THE PROBLEM: Pictures excluded, set down exactly the lines from the one containing "Switch to the Select tab" through the final line of the material, and only those.

┌──

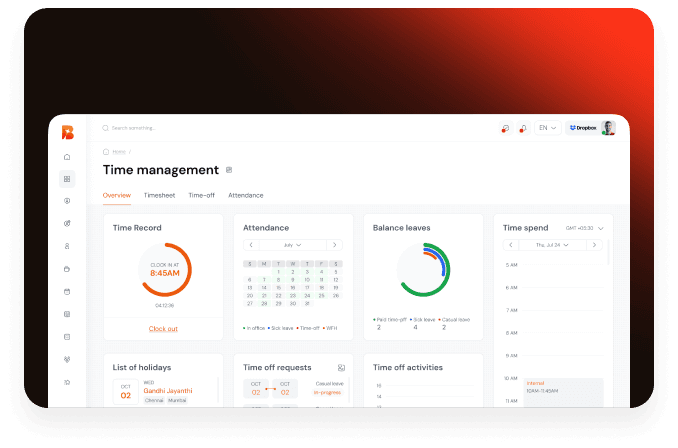The image size is (678, 448).
Task: Click the orange app logo
Action: pyautogui.click(x=67, y=132)
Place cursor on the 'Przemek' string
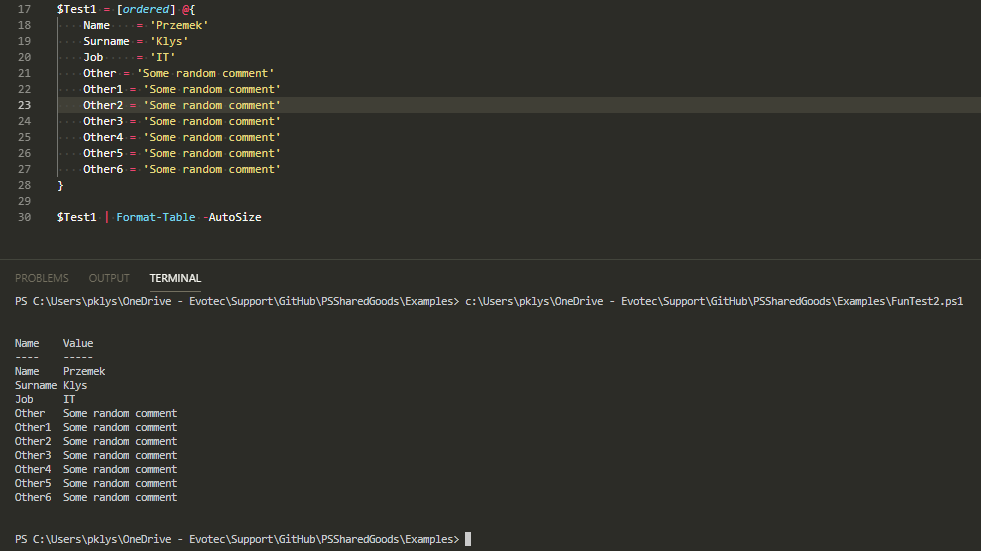This screenshot has height=551, width=981. pyautogui.click(x=179, y=25)
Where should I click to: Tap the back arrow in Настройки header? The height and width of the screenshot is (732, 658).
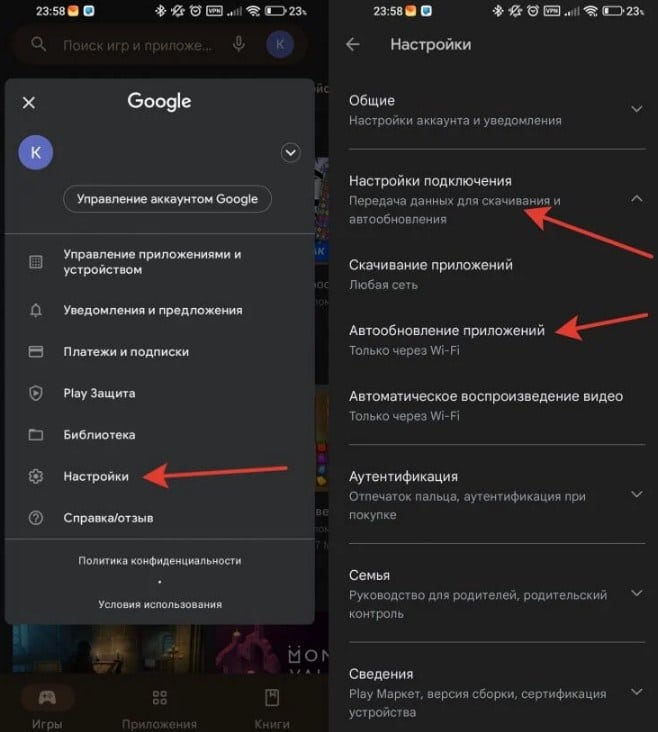click(x=352, y=45)
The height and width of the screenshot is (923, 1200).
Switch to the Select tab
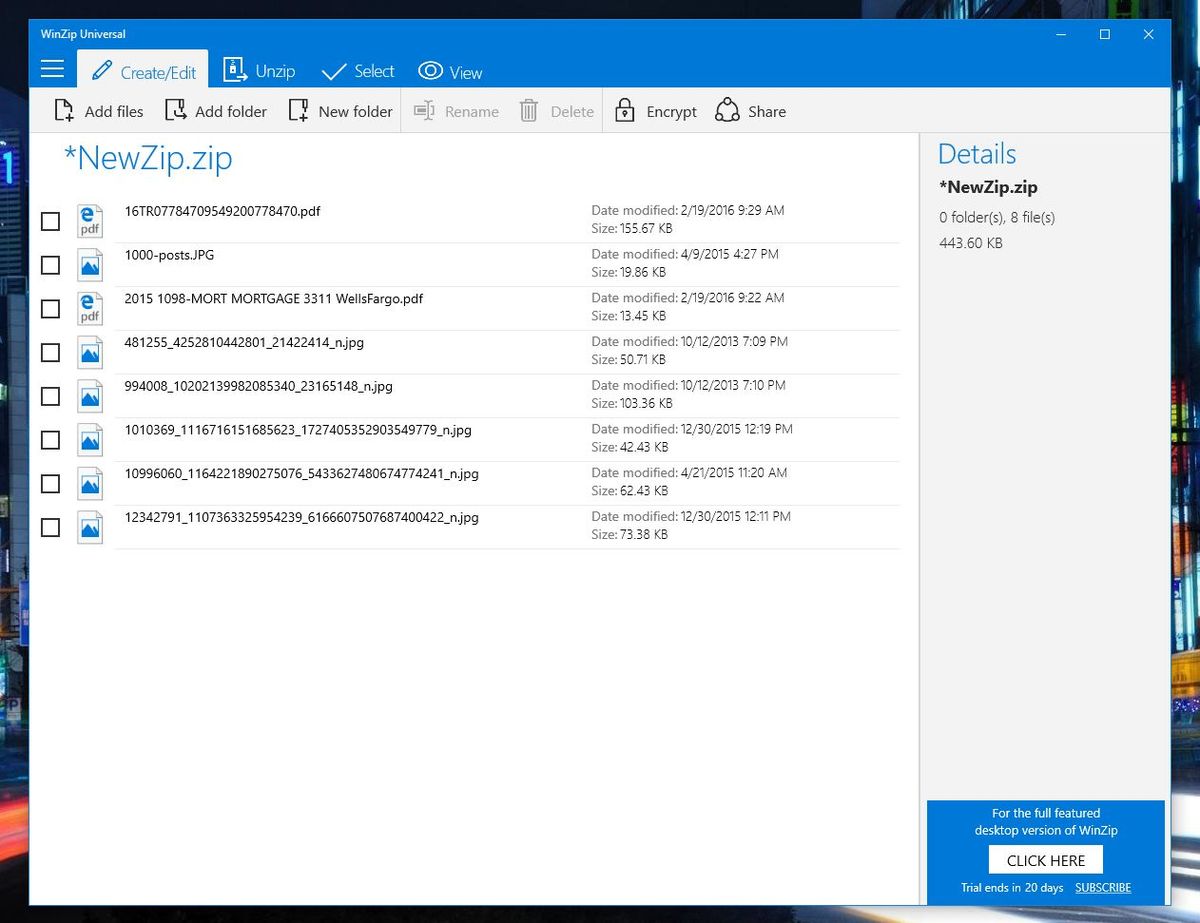pyautogui.click(x=357, y=71)
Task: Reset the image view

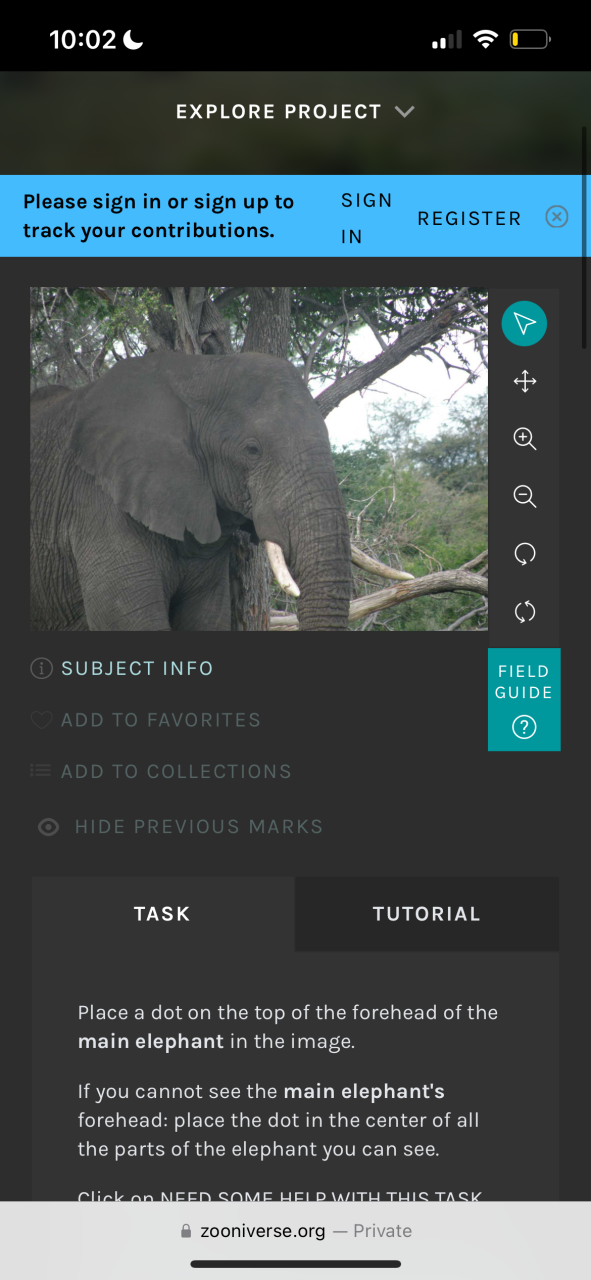Action: point(524,612)
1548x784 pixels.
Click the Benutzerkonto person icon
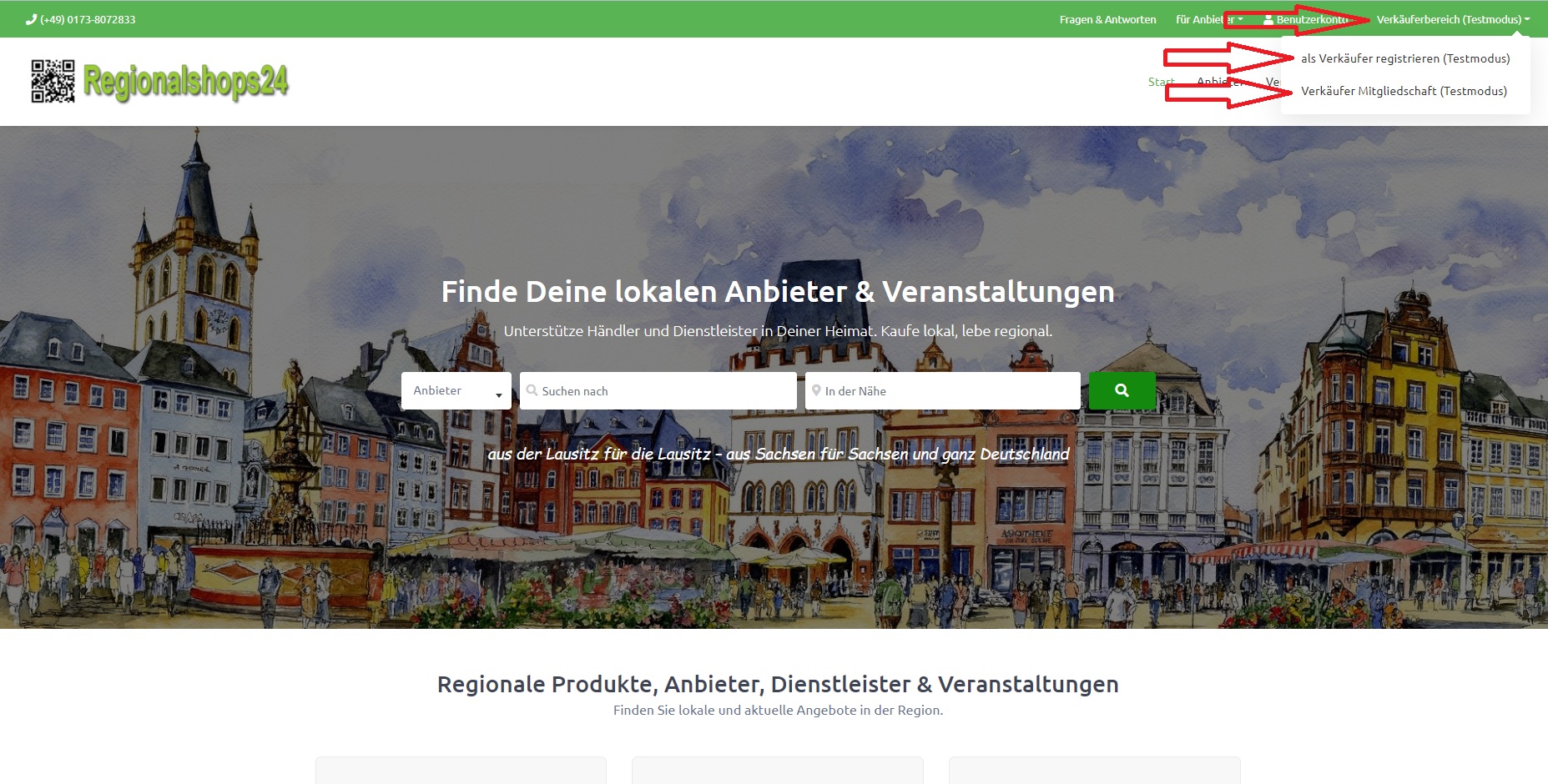(1268, 20)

└──

COMPLETED EXERCISE:
Switch to the Select tab
pyautogui.click(x=357, y=71)
Task: Reset the image view

Action: point(524,612)
1548x784 pixels.
Click the Benutzerkonto person icon
(1268, 20)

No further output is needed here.